--- begin Provided records ---

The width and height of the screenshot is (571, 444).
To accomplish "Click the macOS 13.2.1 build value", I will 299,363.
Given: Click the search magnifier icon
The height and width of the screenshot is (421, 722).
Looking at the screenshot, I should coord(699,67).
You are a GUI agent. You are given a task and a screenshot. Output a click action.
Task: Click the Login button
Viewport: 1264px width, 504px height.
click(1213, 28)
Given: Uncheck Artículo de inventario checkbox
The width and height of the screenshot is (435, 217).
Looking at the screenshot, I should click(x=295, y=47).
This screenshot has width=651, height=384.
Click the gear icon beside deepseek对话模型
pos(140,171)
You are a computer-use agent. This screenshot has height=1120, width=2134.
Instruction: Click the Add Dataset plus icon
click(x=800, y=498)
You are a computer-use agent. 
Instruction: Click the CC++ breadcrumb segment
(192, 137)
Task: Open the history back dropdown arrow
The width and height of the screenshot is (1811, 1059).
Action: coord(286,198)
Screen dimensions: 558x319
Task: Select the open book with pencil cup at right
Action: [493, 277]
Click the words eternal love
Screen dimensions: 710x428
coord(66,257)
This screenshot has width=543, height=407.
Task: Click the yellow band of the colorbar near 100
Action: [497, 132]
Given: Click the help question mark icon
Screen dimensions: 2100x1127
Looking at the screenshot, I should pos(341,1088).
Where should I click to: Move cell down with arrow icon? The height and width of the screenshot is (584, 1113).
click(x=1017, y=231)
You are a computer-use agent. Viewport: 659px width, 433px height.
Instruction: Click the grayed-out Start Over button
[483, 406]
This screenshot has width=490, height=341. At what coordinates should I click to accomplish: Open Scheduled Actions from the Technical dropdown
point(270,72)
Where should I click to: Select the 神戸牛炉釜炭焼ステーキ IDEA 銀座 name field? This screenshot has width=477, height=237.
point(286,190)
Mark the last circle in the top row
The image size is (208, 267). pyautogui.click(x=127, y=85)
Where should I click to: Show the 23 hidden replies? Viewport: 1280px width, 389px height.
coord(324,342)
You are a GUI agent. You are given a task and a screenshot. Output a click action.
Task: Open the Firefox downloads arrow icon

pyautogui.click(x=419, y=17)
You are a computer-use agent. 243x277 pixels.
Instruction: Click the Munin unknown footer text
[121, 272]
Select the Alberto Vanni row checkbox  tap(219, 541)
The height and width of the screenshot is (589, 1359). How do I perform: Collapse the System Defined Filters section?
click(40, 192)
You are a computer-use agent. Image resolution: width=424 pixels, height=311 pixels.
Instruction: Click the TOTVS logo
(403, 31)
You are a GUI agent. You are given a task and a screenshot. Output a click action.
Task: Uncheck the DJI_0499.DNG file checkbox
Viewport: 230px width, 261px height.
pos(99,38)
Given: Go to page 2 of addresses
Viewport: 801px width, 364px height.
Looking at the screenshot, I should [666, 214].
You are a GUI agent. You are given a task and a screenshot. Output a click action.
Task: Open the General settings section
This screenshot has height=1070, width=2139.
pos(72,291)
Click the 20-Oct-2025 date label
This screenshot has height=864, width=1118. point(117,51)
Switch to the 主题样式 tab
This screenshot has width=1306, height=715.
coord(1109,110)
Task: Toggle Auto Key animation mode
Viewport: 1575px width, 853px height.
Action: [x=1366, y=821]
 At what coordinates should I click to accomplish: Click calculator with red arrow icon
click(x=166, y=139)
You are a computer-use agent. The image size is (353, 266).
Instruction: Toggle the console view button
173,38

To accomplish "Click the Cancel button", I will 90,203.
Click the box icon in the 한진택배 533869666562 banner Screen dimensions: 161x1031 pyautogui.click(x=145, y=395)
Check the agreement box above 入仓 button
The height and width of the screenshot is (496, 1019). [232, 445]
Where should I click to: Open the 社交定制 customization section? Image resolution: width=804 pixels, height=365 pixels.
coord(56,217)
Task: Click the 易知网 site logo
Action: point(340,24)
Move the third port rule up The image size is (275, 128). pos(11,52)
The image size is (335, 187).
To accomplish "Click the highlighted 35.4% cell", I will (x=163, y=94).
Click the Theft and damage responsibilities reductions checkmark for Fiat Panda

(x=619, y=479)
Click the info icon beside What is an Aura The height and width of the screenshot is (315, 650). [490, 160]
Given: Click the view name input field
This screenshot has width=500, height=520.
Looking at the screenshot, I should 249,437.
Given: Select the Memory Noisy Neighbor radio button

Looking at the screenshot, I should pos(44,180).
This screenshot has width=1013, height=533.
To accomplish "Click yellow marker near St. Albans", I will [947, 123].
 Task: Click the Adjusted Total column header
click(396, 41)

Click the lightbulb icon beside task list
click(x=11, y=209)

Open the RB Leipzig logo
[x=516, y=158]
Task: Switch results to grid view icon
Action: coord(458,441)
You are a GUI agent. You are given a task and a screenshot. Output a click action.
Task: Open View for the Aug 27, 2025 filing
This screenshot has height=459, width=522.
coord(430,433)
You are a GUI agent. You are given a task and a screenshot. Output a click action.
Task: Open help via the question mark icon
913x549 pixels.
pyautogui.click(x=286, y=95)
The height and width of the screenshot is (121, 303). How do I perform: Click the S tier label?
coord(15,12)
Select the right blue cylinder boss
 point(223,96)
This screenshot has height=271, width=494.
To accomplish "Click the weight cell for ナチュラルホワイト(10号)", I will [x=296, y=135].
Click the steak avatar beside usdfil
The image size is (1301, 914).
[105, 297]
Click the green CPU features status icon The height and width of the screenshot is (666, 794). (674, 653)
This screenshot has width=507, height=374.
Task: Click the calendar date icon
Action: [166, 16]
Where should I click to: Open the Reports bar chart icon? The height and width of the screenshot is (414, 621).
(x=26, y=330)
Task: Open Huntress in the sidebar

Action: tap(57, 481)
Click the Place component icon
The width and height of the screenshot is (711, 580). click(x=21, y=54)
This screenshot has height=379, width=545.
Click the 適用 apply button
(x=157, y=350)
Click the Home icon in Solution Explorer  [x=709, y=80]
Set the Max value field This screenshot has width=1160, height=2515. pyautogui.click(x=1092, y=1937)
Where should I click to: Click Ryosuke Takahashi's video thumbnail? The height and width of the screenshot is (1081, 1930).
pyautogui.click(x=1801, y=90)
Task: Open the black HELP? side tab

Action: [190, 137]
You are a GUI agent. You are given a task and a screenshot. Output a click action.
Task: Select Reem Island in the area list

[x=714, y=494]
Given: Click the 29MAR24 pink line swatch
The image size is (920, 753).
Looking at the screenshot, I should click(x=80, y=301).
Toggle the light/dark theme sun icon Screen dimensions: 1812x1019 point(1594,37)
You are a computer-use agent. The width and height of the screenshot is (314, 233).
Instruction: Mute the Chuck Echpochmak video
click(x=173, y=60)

--- end Provided records ---

- [Directive] Write out all of the material above again, swapping "computer-use agent" for "desktop assistant" wherever it occurs and leaving everything else unchanged.

- [Full answer]
The width and height of the screenshot is (571, 444).
To accomplish "Click the macOS 13.2.1 build value", I will 299,363.
Given: Click the search magnifier icon
The height and width of the screenshot is (421, 722).
Looking at the screenshot, I should coord(699,67).
You are a GUI agent. You are given a task and a screenshot. Output a click action.
Task: Click the Login button
Viewport: 1264px width, 504px height.
click(1213, 28)
Given: Uncheck Artículo de inventario checkbox
The width and height of the screenshot is (435, 217).
Looking at the screenshot, I should click(x=295, y=47).
This screenshot has width=651, height=384.
Click the gear icon beside deepseek对话模型
pos(140,171)
You are a desktop assistant. This screenshot has height=1120, width=2134.
Instruction: Click the Add Dataset plus icon
click(x=800, y=498)
You are a desktop assistant. 
Instruction: Click the CC++ breadcrumb segment
(192, 137)
Task: Open the history back dropdown arrow
The width and height of the screenshot is (1811, 1059).
Action: coord(286,198)
Screen dimensions: 558x319
Task: Select the open book with pencil cup at right
Action: [493, 277]
Click the words eternal love
Screen dimensions: 710x428
coord(66,257)
This screenshot has width=543, height=407.
Task: Click the yellow band of the colorbar near 100
Action: [497, 132]
Given: Click the help question mark icon
Screen dimensions: 2100x1127
Looking at the screenshot, I should pos(341,1088).
Where should I click to: Move cell down with arrow icon? The height and width of the screenshot is (584, 1113).
click(x=1017, y=231)
You are a desktop assistant. Viewport: 659px width, 433px height.
Instruction: Click the grayed-out Start Over button
[483, 406]
This screenshot has width=490, height=341. At what coordinates should I click to accomplish: Open Scheduled Actions from the Technical dropdown
point(270,72)
Where should I click to: Select the 神戸牛炉釜炭焼ステーキ IDEA 銀座 name field? This screenshot has width=477, height=237.
point(286,190)
Mark the last circle in the top row
The image size is (208, 267). pyautogui.click(x=127, y=85)
Where should I click to: Show the 23 hidden replies? Viewport: 1280px width, 389px height.
coord(324,342)
You are a GUI agent. You are given a task and a screenshot. Output a click action.
Task: Open the Firefox downloads arrow icon

pyautogui.click(x=419, y=17)
You are a desktop assistant. 243x277 pixels.
Instruction: Click the Munin unknown footer text
[121, 272]
Select the Alberto Vanni row checkbox  tap(219, 541)
The height and width of the screenshot is (589, 1359). How do I perform: Collapse the System Defined Filters section?
click(40, 192)
You are a desktop assistant. Image resolution: width=424 pixels, height=311 pixels.
Instruction: Click the TOTVS logo
(403, 31)
You are a GUI agent. You are given a task and a screenshot. Output a click action.
Task: Uncheck the DJI_0499.DNG file checkbox
Viewport: 230px width, 261px height.
pos(99,38)
Given: Go to page 2 of addresses
Viewport: 801px width, 364px height.
Looking at the screenshot, I should [666, 214].
You are a GUI agent. You are given a task and a screenshot. Output a click action.
Task: Open the General settings section
This screenshot has height=1070, width=2139.
pos(72,291)
Click the 20-Oct-2025 date label
This screenshot has height=864, width=1118. point(117,51)
Switch to the 主题样式 tab
This screenshot has width=1306, height=715.
coord(1109,110)
Task: Toggle Auto Key animation mode
Viewport: 1575px width, 853px height.
Action: [x=1366, y=821]
 At what coordinates should I click to accomplish: Click calculator with red arrow icon
click(x=166, y=139)
You are a desktop assistant. The image size is (353, 266).
Instruction: Toggle the console view button
173,38

To accomplish "Click the Cancel button", I will 90,203.
Click the box icon in the 한진택배 533869666562 banner Screen dimensions: 161x1031 pyautogui.click(x=145, y=395)
Check the agreement box above 入仓 button
The height and width of the screenshot is (496, 1019). [232, 445]
Where should I click to: Open the 社交定制 customization section? Image resolution: width=804 pixels, height=365 pixels.
coord(56,217)
Task: Click the 易知网 site logo
Action: point(340,24)
Move the third port rule up The image size is (275, 128). pos(11,52)
The image size is (335, 187).
To accomplish "Click the highlighted 35.4% cell", I will (x=163, y=94).
Click the Theft and damage responsibilities reductions checkmark for Fiat Panda

(x=619, y=479)
Click the info icon beside What is an Aura The height and width of the screenshot is (315, 650). [490, 160]
Given: Click the view name input field
This screenshot has width=500, height=520.
Looking at the screenshot, I should 249,437.
Given: Select the Memory Noisy Neighbor radio button

Looking at the screenshot, I should pos(44,180).
This screenshot has width=1013, height=533.
To accomplish "Click yellow marker near St. Albans", I will [947, 123].
 Task: Click the Adjusted Total column header
click(396, 41)

Click the lightbulb icon beside task list
click(x=11, y=209)

Open the RB Leipzig logo
[x=516, y=158]
Task: Switch results to grid view icon
Action: coord(458,441)
You are a GUI agent. You are given a task and a screenshot. Output a click action.
Task: Open View for the Aug 27, 2025 filing
This screenshot has height=459, width=522.
coord(430,433)
You are a GUI agent. You are given a task and a screenshot. Output a click action.
Task: Open help via the question mark icon
913x549 pixels.
pyautogui.click(x=286, y=95)
The height and width of the screenshot is (121, 303). How do I perform: Click the S tier label?
coord(15,12)
Select the right blue cylinder boss
 point(223,96)
This screenshot has height=271, width=494.
To accomplish "Click the weight cell for ナチュラルホワイト(10号)", I will [x=296, y=135].
Click the steak avatar beside usdfil
The image size is (1301, 914).
[105, 297]
Click the green CPU features status icon The height and width of the screenshot is (666, 794). (674, 653)
This screenshot has width=507, height=374.
Task: Click the calendar date icon
Action: [166, 16]
Where should I click to: Open the Reports bar chart icon? The height and width of the screenshot is (414, 621).
(x=26, y=330)
Task: Open Huntress in the sidebar

Action: tap(57, 481)
Click the Place component icon
The width and height of the screenshot is (711, 580). click(x=21, y=54)
This screenshot has height=379, width=545.
Click the 適用 apply button
(x=157, y=350)
Click the Home icon in Solution Explorer  [x=709, y=80]
Set the Max value field This screenshot has width=1160, height=2515. pyautogui.click(x=1092, y=1937)
Where should I click to: Click Ryosuke Takahashi's video thumbnail? The height and width of the screenshot is (1081, 1930).
pyautogui.click(x=1801, y=90)
Task: Open the black HELP? side tab

Action: [190, 137]
You are a GUI agent. You are given a task and a screenshot. Output a click action.
Task: Select Reem Island in the area list

[x=714, y=494]
Given: Click the 29MAR24 pink line swatch
The image size is (920, 753).
Looking at the screenshot, I should click(x=80, y=301).
Toggle the light/dark theme sun icon Screen dimensions: 1812x1019 point(1594,37)
You are a desktop assistant. The width and height of the screenshot is (314, 233).
Instruction: Mute the Chuck Echpochmak video
click(x=173, y=60)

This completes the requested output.